→ **DATA PROVIDED**:
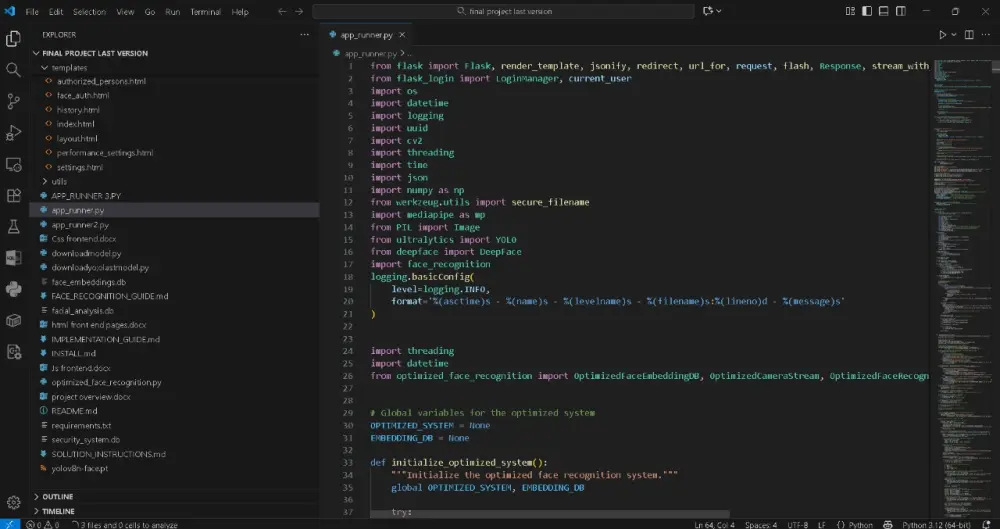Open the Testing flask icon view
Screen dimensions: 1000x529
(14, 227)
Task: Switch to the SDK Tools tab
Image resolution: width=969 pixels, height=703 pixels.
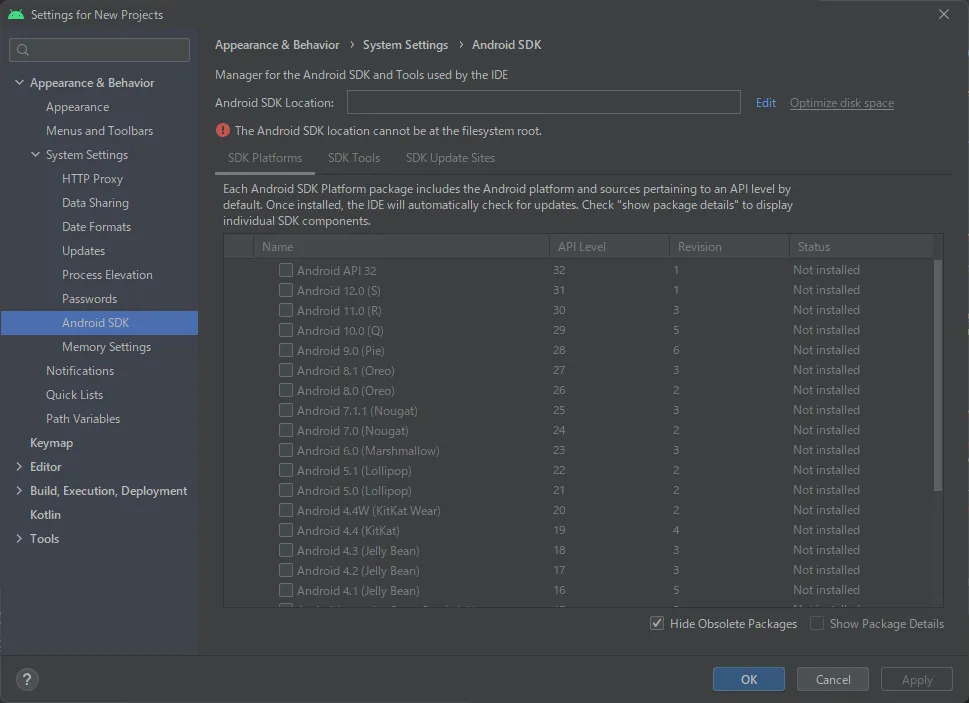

==

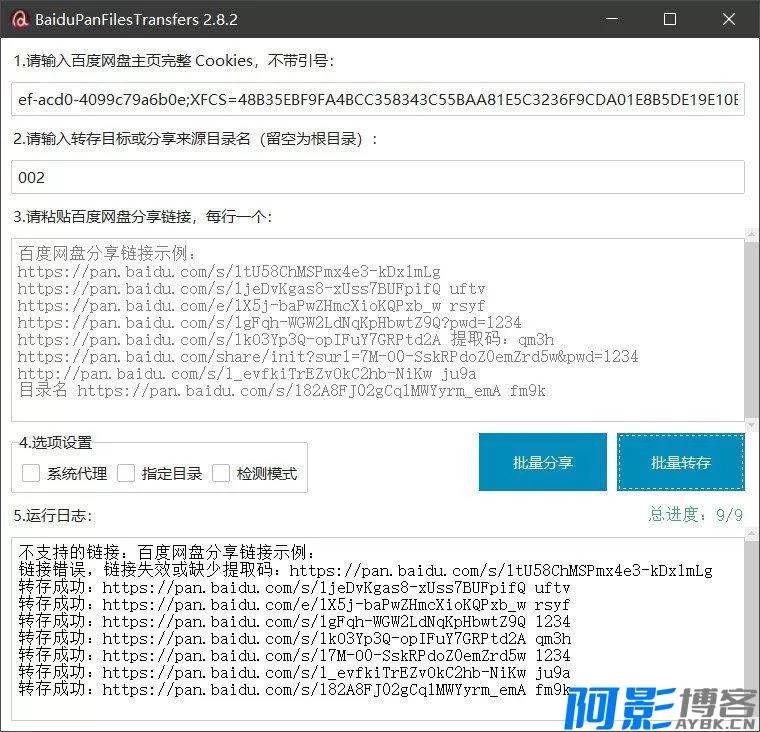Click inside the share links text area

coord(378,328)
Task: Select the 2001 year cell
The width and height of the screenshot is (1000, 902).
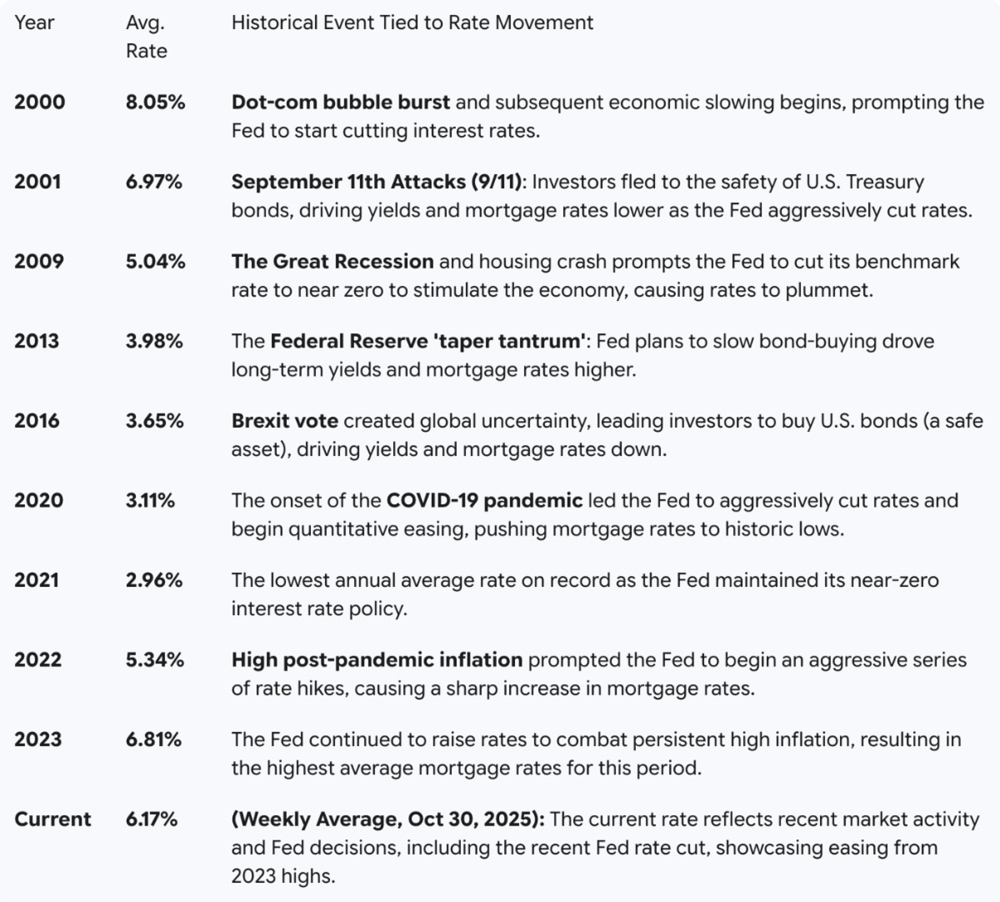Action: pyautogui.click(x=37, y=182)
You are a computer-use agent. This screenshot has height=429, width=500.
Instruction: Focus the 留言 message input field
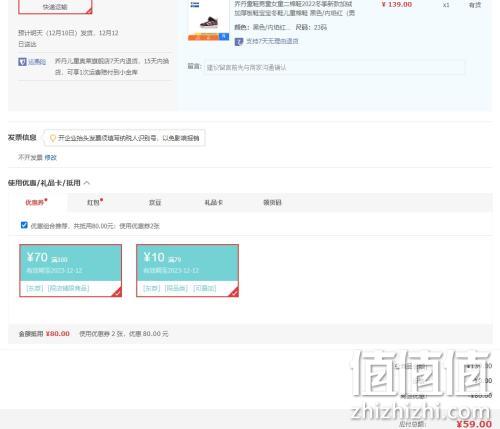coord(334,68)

→ **ASSIGNMENT**: State the count of lines above containing the string "Task", and add nothing to it.

→ **EXERCISE RESULT**: 2